The exercise |
Copy the items word for word, starting at the first line and ending at the line that contains "The width and height of the screenshot is (1151, 721).".

++++ Source material

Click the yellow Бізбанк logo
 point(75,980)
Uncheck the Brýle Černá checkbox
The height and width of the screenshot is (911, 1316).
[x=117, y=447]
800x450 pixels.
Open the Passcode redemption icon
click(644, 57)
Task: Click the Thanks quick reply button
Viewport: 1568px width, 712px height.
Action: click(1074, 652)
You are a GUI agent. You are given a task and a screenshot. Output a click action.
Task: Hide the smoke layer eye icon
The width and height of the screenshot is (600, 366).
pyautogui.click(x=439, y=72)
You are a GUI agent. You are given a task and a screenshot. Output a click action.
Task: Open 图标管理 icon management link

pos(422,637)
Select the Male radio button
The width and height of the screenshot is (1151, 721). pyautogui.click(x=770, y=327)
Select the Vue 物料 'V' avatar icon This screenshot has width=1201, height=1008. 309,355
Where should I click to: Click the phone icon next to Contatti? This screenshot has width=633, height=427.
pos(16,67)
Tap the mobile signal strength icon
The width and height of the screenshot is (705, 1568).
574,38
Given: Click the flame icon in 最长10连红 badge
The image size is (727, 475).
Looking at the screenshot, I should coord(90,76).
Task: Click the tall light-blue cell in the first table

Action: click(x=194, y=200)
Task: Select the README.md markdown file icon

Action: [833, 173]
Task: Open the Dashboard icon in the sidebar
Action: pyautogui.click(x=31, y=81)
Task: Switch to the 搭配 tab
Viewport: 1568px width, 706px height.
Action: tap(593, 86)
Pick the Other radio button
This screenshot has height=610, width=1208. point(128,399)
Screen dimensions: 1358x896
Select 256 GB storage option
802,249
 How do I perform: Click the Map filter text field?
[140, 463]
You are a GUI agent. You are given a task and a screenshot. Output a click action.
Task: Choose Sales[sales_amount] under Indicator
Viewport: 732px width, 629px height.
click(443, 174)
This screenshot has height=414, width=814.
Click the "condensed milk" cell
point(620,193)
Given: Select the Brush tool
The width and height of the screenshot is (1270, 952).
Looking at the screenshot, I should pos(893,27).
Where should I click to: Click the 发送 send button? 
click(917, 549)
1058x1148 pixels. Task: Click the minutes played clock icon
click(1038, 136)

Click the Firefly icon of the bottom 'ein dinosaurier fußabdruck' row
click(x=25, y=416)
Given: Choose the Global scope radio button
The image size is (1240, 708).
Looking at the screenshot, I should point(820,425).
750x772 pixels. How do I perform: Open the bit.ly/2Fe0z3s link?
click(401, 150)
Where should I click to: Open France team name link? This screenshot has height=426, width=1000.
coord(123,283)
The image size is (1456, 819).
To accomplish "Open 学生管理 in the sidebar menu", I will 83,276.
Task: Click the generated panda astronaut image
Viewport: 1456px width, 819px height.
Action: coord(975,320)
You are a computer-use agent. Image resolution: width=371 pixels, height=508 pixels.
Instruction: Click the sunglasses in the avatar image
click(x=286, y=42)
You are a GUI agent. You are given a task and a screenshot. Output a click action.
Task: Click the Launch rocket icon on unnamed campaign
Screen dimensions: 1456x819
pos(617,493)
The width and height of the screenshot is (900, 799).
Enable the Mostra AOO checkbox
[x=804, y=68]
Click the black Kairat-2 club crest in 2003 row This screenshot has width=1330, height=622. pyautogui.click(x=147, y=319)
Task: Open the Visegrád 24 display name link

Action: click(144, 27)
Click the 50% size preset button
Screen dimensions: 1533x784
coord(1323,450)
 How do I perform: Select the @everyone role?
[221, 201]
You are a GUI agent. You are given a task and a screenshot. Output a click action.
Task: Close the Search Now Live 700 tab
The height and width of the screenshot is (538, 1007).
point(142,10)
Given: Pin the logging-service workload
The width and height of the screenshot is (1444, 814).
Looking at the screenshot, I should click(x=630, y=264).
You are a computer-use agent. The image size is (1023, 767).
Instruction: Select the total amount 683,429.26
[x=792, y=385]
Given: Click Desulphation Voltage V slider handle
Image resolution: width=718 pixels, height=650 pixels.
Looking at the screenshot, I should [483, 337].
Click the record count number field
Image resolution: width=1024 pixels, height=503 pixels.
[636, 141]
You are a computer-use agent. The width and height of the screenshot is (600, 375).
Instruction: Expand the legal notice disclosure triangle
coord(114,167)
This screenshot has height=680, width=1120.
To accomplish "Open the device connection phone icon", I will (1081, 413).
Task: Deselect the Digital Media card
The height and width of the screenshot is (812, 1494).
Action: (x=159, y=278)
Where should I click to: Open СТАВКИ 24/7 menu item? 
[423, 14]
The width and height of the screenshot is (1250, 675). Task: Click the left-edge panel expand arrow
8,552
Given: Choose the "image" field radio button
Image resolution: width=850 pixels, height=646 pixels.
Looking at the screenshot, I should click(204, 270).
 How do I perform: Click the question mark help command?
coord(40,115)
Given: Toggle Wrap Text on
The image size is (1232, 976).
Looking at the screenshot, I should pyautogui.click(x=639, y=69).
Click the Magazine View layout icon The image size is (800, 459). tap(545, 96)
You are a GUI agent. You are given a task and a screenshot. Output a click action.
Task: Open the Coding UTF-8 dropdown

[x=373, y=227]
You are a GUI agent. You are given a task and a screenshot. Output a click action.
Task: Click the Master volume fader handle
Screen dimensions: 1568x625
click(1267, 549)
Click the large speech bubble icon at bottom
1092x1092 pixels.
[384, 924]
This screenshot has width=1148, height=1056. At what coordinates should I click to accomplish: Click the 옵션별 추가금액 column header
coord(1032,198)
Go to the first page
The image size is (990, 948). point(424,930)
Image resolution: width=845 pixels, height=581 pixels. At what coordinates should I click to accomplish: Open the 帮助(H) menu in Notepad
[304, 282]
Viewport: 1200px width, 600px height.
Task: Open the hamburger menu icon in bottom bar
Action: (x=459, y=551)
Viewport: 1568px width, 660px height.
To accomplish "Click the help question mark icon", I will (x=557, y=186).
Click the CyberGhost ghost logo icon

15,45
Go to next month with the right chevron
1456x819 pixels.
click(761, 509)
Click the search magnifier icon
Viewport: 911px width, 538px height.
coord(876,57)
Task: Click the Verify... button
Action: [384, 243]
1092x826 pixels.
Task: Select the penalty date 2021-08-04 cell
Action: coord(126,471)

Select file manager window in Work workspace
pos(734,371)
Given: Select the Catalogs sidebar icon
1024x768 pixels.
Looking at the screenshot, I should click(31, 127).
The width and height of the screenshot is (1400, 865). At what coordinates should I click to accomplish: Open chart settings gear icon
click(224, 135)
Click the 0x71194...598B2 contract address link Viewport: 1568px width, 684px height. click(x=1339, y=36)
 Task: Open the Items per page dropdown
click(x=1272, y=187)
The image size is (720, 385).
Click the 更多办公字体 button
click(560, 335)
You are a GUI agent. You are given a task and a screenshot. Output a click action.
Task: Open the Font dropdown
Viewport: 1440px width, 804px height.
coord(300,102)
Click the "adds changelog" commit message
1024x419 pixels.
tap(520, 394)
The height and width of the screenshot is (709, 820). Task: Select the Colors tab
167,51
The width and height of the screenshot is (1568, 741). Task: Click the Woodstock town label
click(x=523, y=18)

++++++++

Answer to this exercise |
Click the yellow Бізбанк logo
 point(75,980)
Uncheck the Brýle Černá checkbox
The height and width of the screenshot is (911, 1316).
[x=117, y=447]
800x450 pixels.
Open the Passcode redemption icon
click(644, 57)
Task: Click the Thanks quick reply button
Viewport: 1568px width, 712px height.
Action: click(1074, 652)
You are a GUI agent. You are given a task and a screenshot. Output a click action.
Task: Hide the smoke layer eye icon
The width and height of the screenshot is (600, 366).
pyautogui.click(x=439, y=72)
You are a GUI agent. You are given a task and a screenshot. Output a click action.
Task: Open 图标管理 icon management link

pos(422,637)
Select the Male radio button
The width and height of the screenshot is (1151, 721). pyautogui.click(x=770, y=327)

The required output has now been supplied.